**Work instruction**
Give back the data in full, with every line exact.

**Source data**
◇ ◇ ◇
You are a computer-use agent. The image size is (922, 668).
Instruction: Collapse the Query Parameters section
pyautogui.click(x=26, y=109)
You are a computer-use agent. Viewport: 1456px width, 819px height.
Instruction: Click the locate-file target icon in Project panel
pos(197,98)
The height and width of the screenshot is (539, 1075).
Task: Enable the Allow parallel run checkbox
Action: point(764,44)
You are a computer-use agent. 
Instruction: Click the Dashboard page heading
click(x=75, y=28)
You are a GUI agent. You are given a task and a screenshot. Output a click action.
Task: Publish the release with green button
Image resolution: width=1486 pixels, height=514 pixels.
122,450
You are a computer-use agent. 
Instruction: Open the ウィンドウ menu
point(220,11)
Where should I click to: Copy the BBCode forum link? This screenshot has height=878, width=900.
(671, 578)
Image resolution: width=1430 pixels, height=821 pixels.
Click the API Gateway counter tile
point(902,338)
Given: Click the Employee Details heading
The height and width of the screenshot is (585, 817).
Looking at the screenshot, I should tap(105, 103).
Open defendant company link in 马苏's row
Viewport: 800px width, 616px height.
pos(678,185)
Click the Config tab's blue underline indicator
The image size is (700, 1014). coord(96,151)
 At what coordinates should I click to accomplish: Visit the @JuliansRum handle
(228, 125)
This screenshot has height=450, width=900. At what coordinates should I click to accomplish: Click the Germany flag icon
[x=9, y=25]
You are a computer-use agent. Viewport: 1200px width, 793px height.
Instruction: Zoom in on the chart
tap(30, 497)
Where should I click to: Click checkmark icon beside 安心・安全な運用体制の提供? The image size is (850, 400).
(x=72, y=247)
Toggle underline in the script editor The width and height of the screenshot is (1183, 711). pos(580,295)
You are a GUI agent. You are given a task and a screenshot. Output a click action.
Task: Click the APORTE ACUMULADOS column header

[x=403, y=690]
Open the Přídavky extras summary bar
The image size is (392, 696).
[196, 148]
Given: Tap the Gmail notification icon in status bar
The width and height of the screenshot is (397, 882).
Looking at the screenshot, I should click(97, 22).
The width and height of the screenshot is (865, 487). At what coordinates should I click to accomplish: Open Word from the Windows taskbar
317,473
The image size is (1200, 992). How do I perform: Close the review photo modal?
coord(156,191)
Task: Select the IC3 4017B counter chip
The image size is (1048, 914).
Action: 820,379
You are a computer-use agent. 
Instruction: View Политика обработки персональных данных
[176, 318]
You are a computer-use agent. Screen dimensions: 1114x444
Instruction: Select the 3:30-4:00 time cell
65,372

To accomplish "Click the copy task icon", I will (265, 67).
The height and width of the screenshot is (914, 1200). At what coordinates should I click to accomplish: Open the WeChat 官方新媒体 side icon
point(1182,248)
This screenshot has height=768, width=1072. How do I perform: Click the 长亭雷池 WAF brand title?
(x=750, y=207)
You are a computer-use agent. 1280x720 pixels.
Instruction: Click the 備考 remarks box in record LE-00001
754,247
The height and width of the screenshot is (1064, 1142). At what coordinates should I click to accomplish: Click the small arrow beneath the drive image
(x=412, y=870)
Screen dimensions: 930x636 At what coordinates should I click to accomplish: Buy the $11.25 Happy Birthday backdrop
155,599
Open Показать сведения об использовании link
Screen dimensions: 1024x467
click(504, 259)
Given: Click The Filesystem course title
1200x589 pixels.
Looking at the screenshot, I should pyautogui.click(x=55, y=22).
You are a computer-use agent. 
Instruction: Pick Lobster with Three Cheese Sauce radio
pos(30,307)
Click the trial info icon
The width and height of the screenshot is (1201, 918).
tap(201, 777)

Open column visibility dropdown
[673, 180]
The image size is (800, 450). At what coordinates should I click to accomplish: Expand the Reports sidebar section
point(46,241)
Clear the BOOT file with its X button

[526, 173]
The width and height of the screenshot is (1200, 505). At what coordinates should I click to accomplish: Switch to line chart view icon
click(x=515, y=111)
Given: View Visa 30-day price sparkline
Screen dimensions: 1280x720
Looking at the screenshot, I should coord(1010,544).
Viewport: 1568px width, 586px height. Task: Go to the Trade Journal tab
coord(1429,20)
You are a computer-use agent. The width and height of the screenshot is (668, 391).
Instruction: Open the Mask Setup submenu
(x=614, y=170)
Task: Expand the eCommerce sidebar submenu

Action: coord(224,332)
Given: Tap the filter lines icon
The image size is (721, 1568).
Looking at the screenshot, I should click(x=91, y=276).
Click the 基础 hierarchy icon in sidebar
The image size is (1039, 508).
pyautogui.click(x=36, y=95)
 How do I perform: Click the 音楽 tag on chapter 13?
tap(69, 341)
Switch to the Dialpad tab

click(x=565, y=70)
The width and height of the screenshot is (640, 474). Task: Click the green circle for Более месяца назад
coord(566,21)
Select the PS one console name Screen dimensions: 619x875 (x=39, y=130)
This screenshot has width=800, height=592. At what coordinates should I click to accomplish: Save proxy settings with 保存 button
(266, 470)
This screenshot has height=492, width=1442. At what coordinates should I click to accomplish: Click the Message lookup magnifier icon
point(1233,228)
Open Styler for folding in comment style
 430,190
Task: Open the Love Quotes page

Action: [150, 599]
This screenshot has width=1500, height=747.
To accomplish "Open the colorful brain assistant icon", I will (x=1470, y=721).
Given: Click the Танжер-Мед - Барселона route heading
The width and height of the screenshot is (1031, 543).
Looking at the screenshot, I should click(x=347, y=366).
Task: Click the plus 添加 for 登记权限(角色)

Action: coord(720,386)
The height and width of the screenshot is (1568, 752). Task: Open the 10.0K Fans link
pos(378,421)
◇ ◇ ◇
**Written solution**
You are a computer-use agent. The image size is (922, 668).
Instruction: Collapse the Query Parameters section
pyautogui.click(x=26, y=109)
You are a computer-use agent. Viewport: 1456px width, 819px height.
Instruction: Click the locate-file target icon in Project panel
pos(197,98)
The height and width of the screenshot is (539, 1075).
Task: Enable the Allow parallel run checkbox
Action: point(764,44)
You are a computer-use agent. 
Instruction: Click the Dashboard page heading
click(x=75, y=28)
You are a GUI agent. You are given a task and a screenshot. Output a click action.
Task: Publish the release with green button
Image resolution: width=1486 pixels, height=514 pixels.
122,450
You are a computer-use agent. 
Instruction: Open the ウィンドウ menu
point(220,11)
Where should I click to: Copy the BBCode forum link? This screenshot has height=878, width=900.
(671, 578)
Image resolution: width=1430 pixels, height=821 pixels.
Click the API Gateway counter tile
point(902,338)
Given: Click the Employee Details heading
The height and width of the screenshot is (585, 817).
Looking at the screenshot, I should tap(105, 103).
Open defendant company link in 马苏's row
Viewport: 800px width, 616px height.
pos(678,185)
Click the Config tab's blue underline indicator
The image size is (700, 1014). coord(96,151)
 At what coordinates should I click to accomplish: Visit the @JuliansRum handle
(228, 125)
This screenshot has height=450, width=900. At what coordinates should I click to accomplish: Click the Germany flag icon
[x=9, y=25]
You are a computer-use agent. Viewport: 1200px width, 793px height.
Instruction: Zoom in on the chart
tap(30, 497)
Where should I click to: Click checkmark icon beside 安心・安全な運用体制の提供? The image size is (850, 400).
(x=72, y=247)
Toggle underline in the script editor The width and height of the screenshot is (1183, 711). pos(580,295)
You are a GUI agent. You are given a task and a screenshot. Output a click action.
Task: Click the APORTE ACUMULADOS column header

[x=403, y=690]
Open the Přídavky extras summary bar
The image size is (392, 696).
[196, 148]
Given: Tap the Gmail notification icon in status bar
The width and height of the screenshot is (397, 882).
Looking at the screenshot, I should click(97, 22).
The width and height of the screenshot is (865, 487). At what coordinates should I click to accomplish: Open Word from the Windows taskbar
317,473
The image size is (1200, 992). How do I perform: Close the review photo modal?
coord(156,191)
Task: Select the IC3 4017B counter chip
The image size is (1048, 914).
Action: 820,379
You are a computer-use agent. 
Instruction: View Политика обработки персональных данных
[176, 318]
You are a computer-use agent. Screen dimensions: 1114x444
Instruction: Select the 3:30-4:00 time cell
65,372

To accomplish "Click the copy task icon", I will (265, 67).
The height and width of the screenshot is (914, 1200). At what coordinates should I click to accomplish: Open the WeChat 官方新媒体 side icon
point(1182,248)
This screenshot has height=768, width=1072. How do I perform: Click the 长亭雷池 WAF brand title?
(x=750, y=207)
You are a computer-use agent. 1280x720 pixels.
Instruction: Click the 備考 remarks box in record LE-00001
754,247
The height and width of the screenshot is (1064, 1142). At what coordinates should I click to accomplish: Click the small arrow beneath the drive image
(x=412, y=870)
Screen dimensions: 930x636 At what coordinates should I click to accomplish: Buy the $11.25 Happy Birthday backdrop
155,599
Open Показать сведения об использовании link
Screen dimensions: 1024x467
click(504, 259)
Given: Click The Filesystem course title
1200x589 pixels.
Looking at the screenshot, I should pyautogui.click(x=55, y=22).
You are a computer-use agent. 
Instruction: Pick Lobster with Three Cheese Sauce radio
pos(30,307)
Click the trial info icon
The width and height of the screenshot is (1201, 918).
tap(201, 777)

Open column visibility dropdown
[673, 180]
The image size is (800, 450). At what coordinates should I click to accomplish: Expand the Reports sidebar section
point(46,241)
Clear the BOOT file with its X button

[526, 173]
The width and height of the screenshot is (1200, 505). At what coordinates should I click to accomplish: Switch to line chart view icon
click(x=515, y=111)
Given: View Visa 30-day price sparkline
Screen dimensions: 1280x720
Looking at the screenshot, I should coord(1010,544).
Viewport: 1568px width, 586px height. Task: Go to the Trade Journal tab
coord(1429,20)
You are a computer-use agent. The width and height of the screenshot is (668, 391).
Instruction: Open the Mask Setup submenu
(x=614, y=170)
Task: Expand the eCommerce sidebar submenu

Action: coord(224,332)
Given: Tap the filter lines icon
The image size is (721, 1568).
Looking at the screenshot, I should click(x=91, y=276).
Click the 基础 hierarchy icon in sidebar
The image size is (1039, 508).
pyautogui.click(x=36, y=95)
 How do I perform: Click the 音楽 tag on chapter 13?
tap(69, 341)
Switch to the Dialpad tab

click(x=565, y=70)
The width and height of the screenshot is (640, 474). Task: Click the green circle for Более месяца назад
coord(566,21)
Select the PS one console name Screen dimensions: 619x875 (x=39, y=130)
This screenshot has width=800, height=592. At what coordinates should I click to accomplish: Save proxy settings with 保存 button
(266, 470)
This screenshot has height=492, width=1442. At what coordinates should I click to accomplish: Click the Message lookup magnifier icon
point(1233,228)
Open Styler for folding in comment style
 430,190
Task: Open the Love Quotes page

Action: [150, 599]
This screenshot has width=1500, height=747.
To accomplish "Open the colorful brain assistant icon", I will (x=1470, y=721).
Given: Click the Танжер-Мед - Барселона route heading
The width and height of the screenshot is (1031, 543).
Looking at the screenshot, I should click(x=347, y=366).
Task: Click the plus 添加 for 登记权限(角色)

Action: coord(720,386)
The height and width of the screenshot is (1568, 752). Task: Open the 10.0K Fans link
pos(378,421)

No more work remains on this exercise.